They’re not from Nepal. Their families cannot claim a connection to the 18 Sherpa clans. Yet a growing number of career coaches and consultants call themselves sherpas.
Sara Roberts and her San Francisco-based consultancy, Roberts Golden, are among them. She just added a service called Executive Sherpa to guide senior leaders through mountains of changes. The name originated with an executive at a Fortune 50 retailer who appreciated her assistance and said he needed a guide.
“He likened me to a sherpa,” says Roberts, whose background is in change management and organizational development consulting.
There’s just one problem: What sounds unusual or noteworthy to consultants and coaches sounds disrespectful to some Sherpas who object to their heritage being appropriated as a branding tool or title.
“It’s quite insensitive. I want people, especially in the West, to realize that sherpa is not a profession.
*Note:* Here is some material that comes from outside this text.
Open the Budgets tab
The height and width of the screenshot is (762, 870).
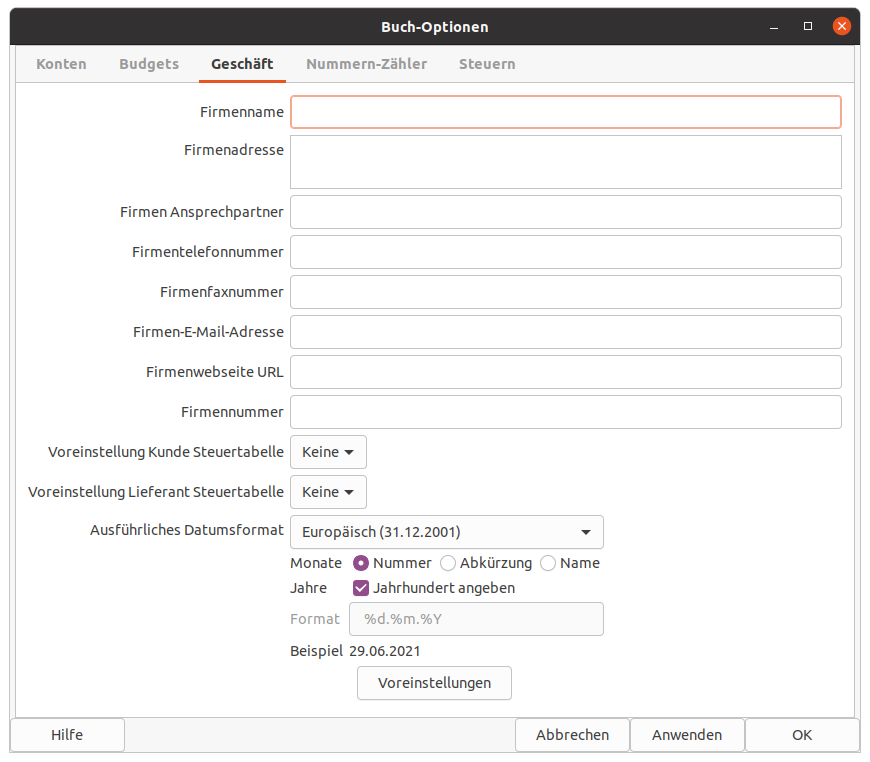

It is an ethnic group with a rich cultural heritage,” says Dawa Futi Sherpa, a college administrator who moved from Kathmandu to New York City six years ago. (Sherpa is a common surname for the ethnic group.) “On Instagram, just hashtag sherpa and you will see the random, ignorant, and offensive things people think the term sherpa means”
She suggests managers find another term and stop “propagating the derogatory and wrong concept of what the Sherpa people are. …No one in Nepal confuses, or even jokes, equating the word ‘sherpa’ to a guide or a porter.”
The corporate types of “sherpas” work in Australia, France, the US, Switzerland and other countries. The job title shows up as a branding tool: strategy sherpa and ideas sherpas; on Twitter and LinkedIn there’s the Gym Sherpa, the Human Resources Sherpa, the Tech Sherpa, and a startup sherpa or two, as well as quite a few social media sherpas. The Organization of Economic Co-operation and Development has two staff members with sherpa in their titles, including its chief of staff Gabriela Ramos.
Hannah Morgan has been known as the Career Sherpa since 2008. “One reason the sherpa term has become hip is because it sounds less arrogant than expert or guru. And it sounds more unique than ‘guide,'” said Morgan, (who has republished a handful of my blog posts in a monthly collection).
Indeed, the “identity slippage” of Sherpas started many years ago, as the term’s meaning evolved from “the people who come from the East” and live near Mt. Everest to mountaineer guides, says Kathryn March, an anthropology professor. She’s studied Tibetan people since 1975 and is the head of Cornell University’s Cornell-Nepal Study Program.
“Westerners have allowed themselves to create this idea … of someone who will put your needs before theirs and will do so with great loyalty, ability, strength, perseverance. So I’m not at all surprised that the business world is developing its own ‘sherpas,'” she says.
When a Sherpa guides someone through blizzards to a Himalayan peak, he takes a dangerous job, March notes. “They’re there to encourage you to keep walking, to lighten your load, to remind you what your goal is,” and that may be similar to a career coach.
But sometimes even the coaches need a little coaching—along the slippery paths to cultural sensitivity.